### To do
All that should appear is the run of lines from the one containing "Instruction: Export the chart as PDF" through the end of the records, each repeated exactly.

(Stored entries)
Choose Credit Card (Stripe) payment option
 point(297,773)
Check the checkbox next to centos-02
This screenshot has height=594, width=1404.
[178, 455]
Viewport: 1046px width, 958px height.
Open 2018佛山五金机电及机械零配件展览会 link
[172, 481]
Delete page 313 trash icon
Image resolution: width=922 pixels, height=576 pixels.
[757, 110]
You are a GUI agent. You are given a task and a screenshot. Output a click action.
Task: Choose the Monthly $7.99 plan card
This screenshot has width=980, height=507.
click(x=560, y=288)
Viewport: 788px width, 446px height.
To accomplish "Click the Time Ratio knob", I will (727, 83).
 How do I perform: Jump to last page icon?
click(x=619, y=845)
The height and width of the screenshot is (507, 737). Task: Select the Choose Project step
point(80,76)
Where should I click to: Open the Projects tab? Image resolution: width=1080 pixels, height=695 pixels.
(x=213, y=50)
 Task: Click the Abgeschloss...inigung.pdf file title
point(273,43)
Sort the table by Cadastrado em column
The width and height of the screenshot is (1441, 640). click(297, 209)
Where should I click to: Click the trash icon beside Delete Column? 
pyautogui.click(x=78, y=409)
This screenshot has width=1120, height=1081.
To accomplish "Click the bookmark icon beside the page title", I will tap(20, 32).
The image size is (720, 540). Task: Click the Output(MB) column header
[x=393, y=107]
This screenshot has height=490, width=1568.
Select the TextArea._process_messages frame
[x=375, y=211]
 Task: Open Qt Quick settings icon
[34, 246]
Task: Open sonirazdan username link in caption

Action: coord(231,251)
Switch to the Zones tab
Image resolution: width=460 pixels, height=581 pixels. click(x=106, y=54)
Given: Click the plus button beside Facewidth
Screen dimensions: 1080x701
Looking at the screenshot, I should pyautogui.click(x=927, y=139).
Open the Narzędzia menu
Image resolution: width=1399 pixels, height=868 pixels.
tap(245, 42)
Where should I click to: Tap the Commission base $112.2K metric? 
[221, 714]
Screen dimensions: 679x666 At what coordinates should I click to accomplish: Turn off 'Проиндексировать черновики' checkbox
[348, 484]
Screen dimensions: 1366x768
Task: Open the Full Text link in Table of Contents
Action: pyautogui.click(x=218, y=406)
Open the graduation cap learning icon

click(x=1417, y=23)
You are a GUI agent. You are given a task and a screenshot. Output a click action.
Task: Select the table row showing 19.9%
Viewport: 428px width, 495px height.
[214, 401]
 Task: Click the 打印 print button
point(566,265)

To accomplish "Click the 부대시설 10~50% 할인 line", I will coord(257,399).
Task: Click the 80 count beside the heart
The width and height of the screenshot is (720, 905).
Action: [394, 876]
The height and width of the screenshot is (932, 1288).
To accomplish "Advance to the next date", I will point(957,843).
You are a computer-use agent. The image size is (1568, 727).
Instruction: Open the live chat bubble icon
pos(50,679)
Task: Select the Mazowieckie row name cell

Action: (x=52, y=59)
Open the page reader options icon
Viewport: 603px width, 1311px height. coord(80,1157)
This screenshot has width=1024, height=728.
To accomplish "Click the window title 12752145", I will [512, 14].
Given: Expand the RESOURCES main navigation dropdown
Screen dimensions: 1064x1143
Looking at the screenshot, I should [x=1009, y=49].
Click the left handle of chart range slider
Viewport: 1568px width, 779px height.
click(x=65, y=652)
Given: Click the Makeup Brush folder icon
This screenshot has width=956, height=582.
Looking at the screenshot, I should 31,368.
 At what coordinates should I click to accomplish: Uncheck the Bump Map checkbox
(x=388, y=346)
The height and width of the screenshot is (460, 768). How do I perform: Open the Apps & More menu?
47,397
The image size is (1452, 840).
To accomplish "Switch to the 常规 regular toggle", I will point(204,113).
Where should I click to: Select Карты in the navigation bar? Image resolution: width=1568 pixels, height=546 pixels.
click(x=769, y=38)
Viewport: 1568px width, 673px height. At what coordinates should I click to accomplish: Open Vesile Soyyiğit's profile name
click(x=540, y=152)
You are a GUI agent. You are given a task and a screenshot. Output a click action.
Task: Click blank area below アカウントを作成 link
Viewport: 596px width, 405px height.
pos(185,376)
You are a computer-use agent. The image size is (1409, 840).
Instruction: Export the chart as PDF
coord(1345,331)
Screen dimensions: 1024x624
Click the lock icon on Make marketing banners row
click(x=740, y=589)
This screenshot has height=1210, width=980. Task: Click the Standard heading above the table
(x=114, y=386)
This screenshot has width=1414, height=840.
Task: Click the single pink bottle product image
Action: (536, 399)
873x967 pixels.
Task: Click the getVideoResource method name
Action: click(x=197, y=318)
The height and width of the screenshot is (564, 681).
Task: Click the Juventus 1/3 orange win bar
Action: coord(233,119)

### Solution for this problem
Instruction: Export the chart as PDF
coord(1345,331)
Screen dimensions: 1024x624
Click the lock icon on Make marketing banners row
click(x=740, y=589)
This screenshot has height=1210, width=980. Task: Click the Standard heading above the table
(x=114, y=386)
This screenshot has width=1414, height=840.
Task: Click the single pink bottle product image
Action: (536, 399)
873x967 pixels.
Task: Click the getVideoResource method name
Action: click(x=197, y=318)
The height and width of the screenshot is (564, 681).
Task: Click the Juventus 1/3 orange win bar
Action: coord(233,119)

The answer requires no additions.